What the task asks: Reproduce verbatim the portion of the records that opens with the line containing "The image size" and closes with the line containing "credits-balance: 457 207 + is", both lines included. Omit the pictures from your reproduction.

Records for this task:
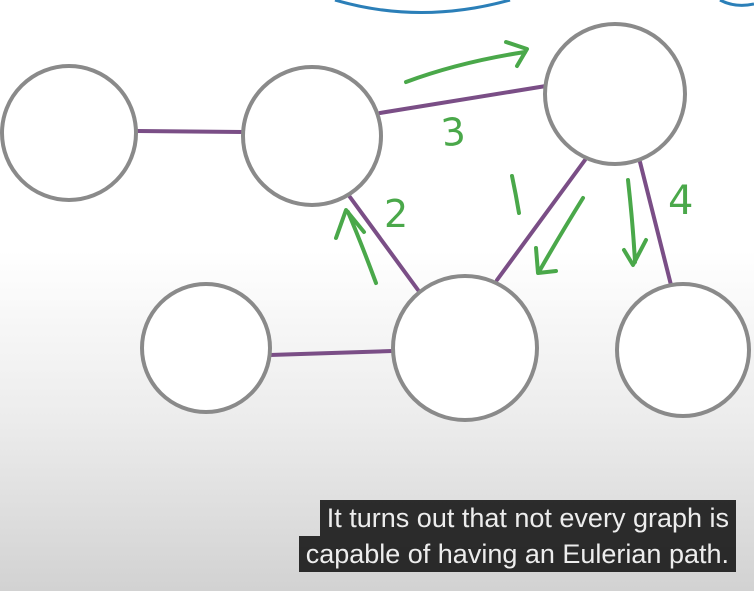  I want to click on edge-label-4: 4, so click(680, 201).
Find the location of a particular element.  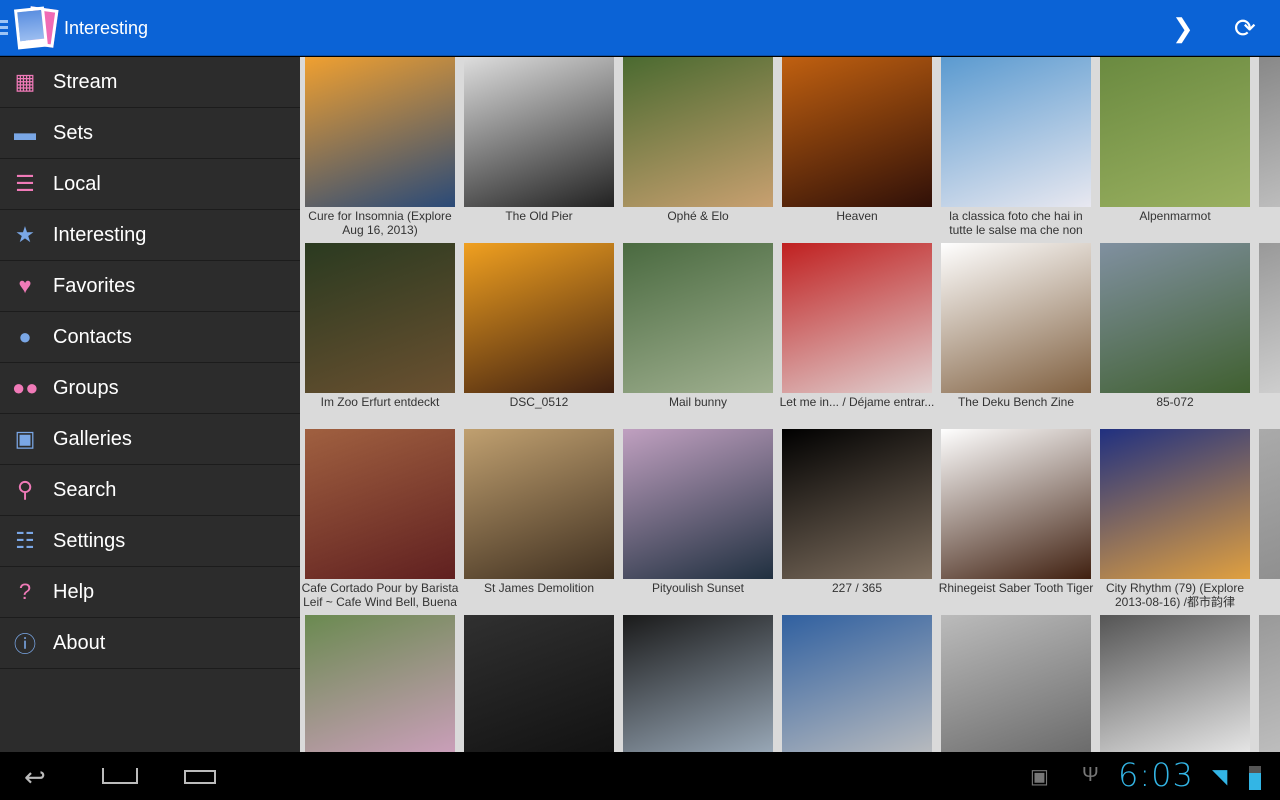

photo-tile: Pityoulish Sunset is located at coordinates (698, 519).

--

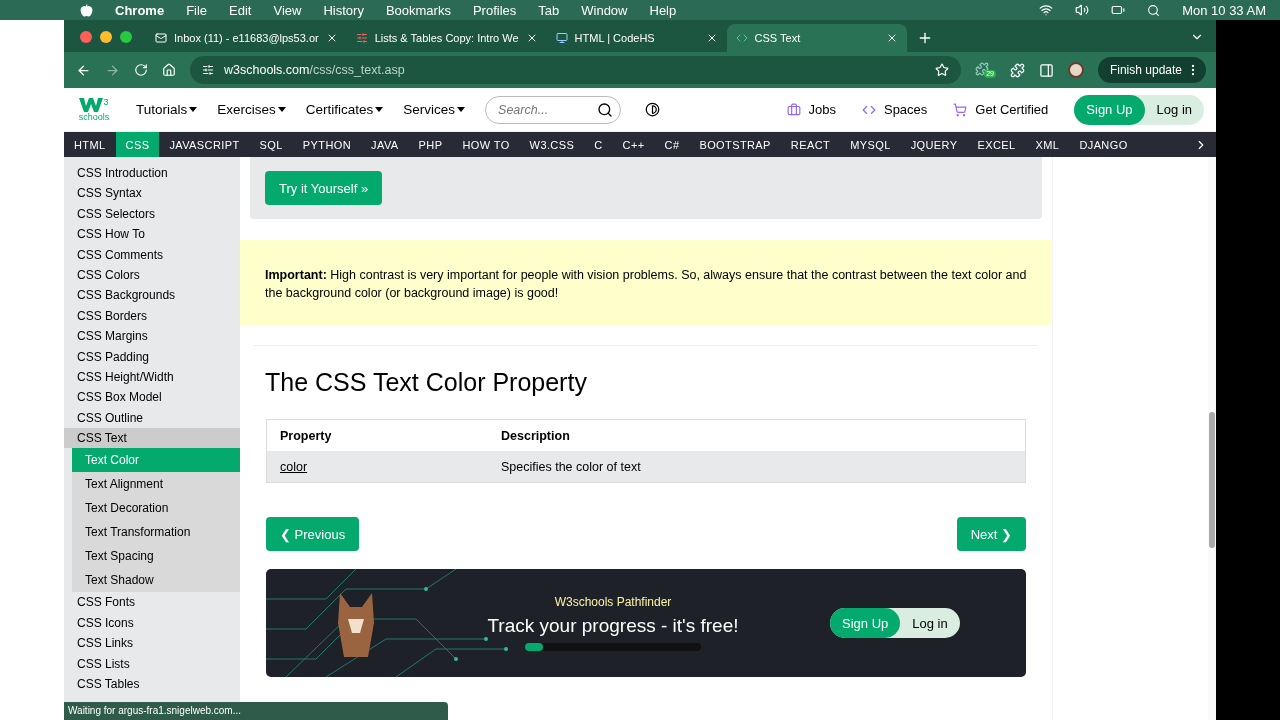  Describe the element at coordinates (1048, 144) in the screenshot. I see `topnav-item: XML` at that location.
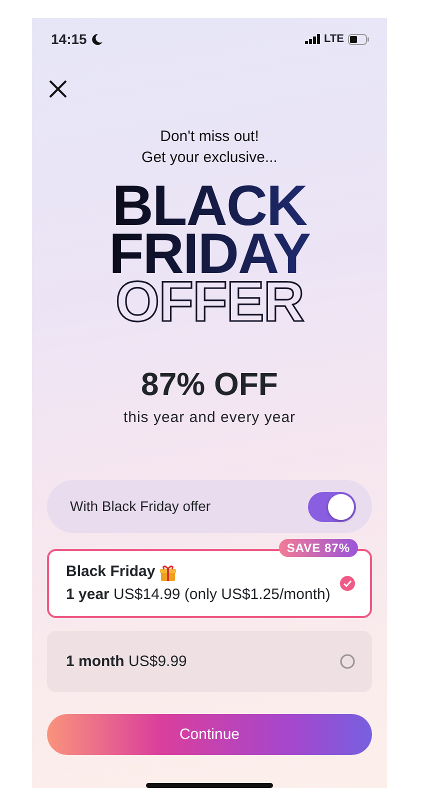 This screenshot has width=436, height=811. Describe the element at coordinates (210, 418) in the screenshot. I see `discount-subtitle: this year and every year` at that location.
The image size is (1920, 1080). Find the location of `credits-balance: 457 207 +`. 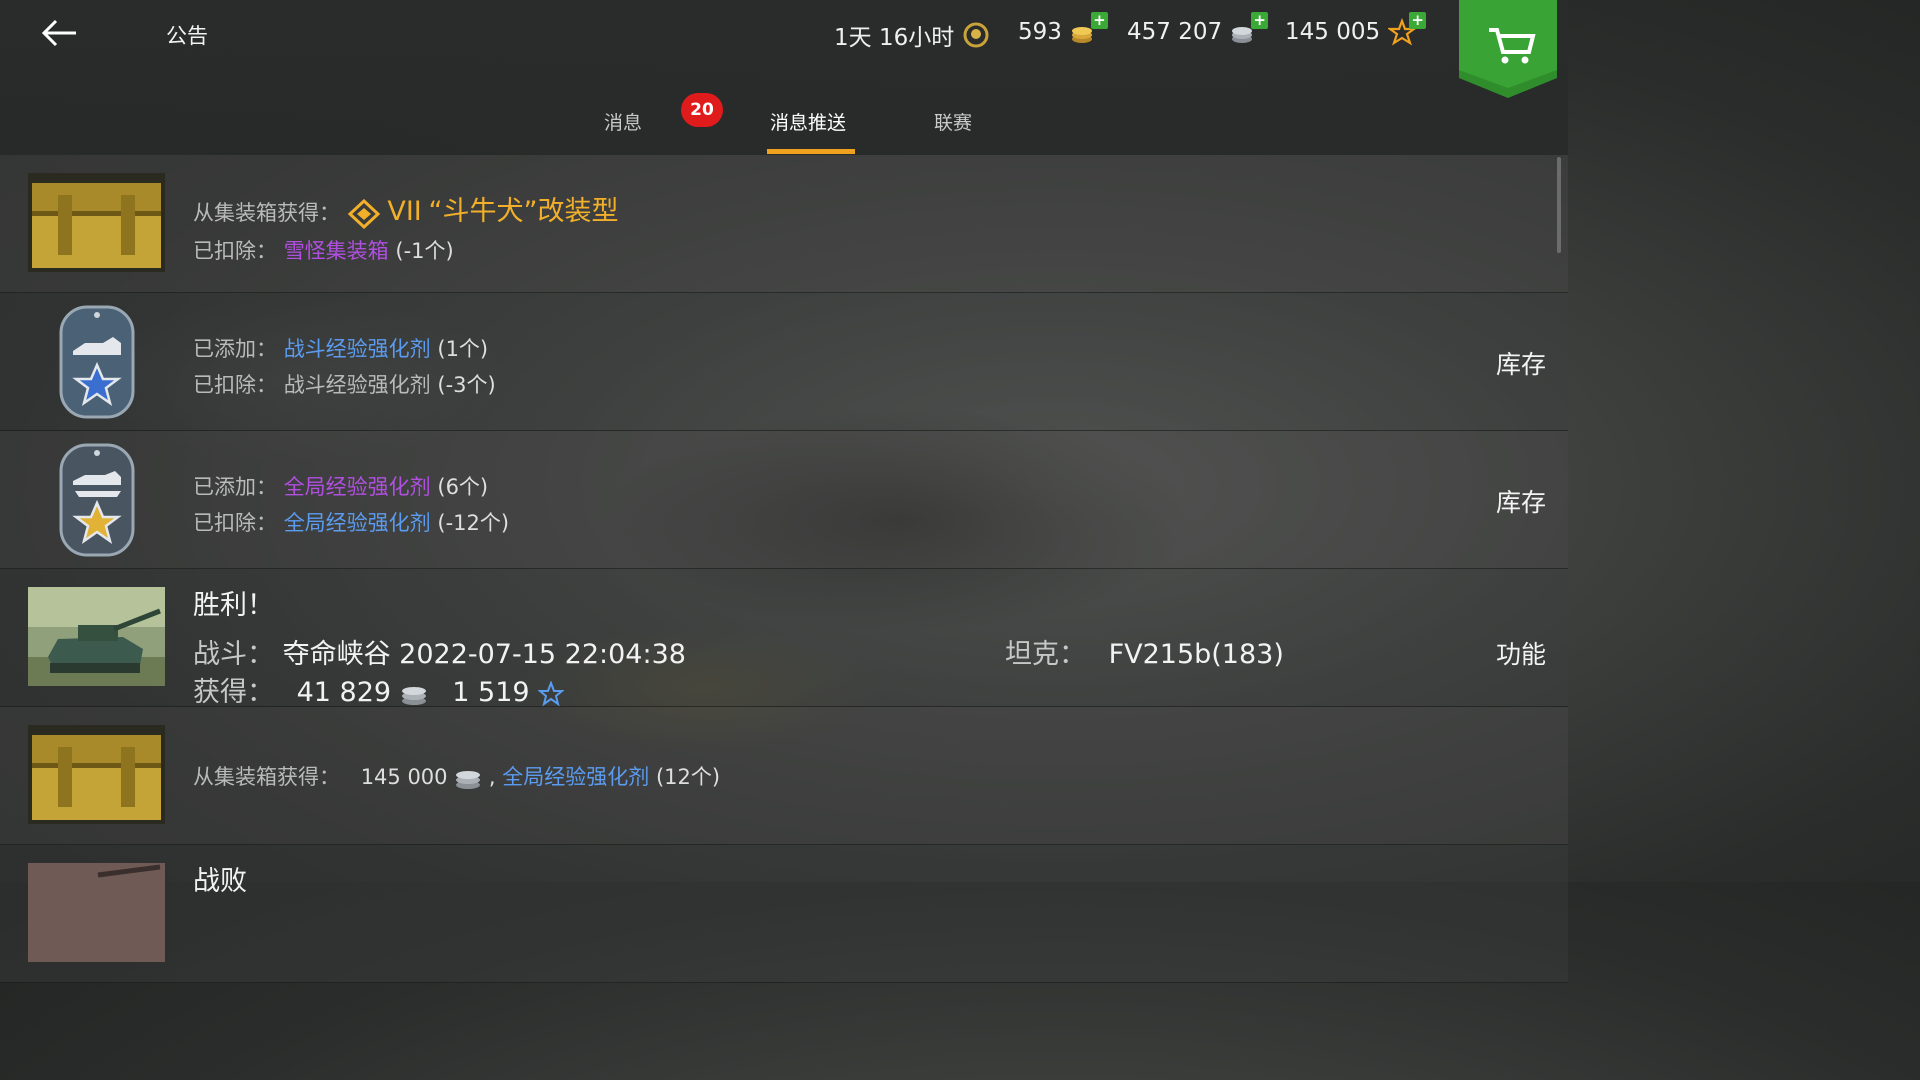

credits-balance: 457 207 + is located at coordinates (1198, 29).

Answer to this task:
The image size is (1920, 1080). Find the location of `credits-balance: 457 207 +`. 

credits-balance: 457 207 + is located at coordinates (1198, 29).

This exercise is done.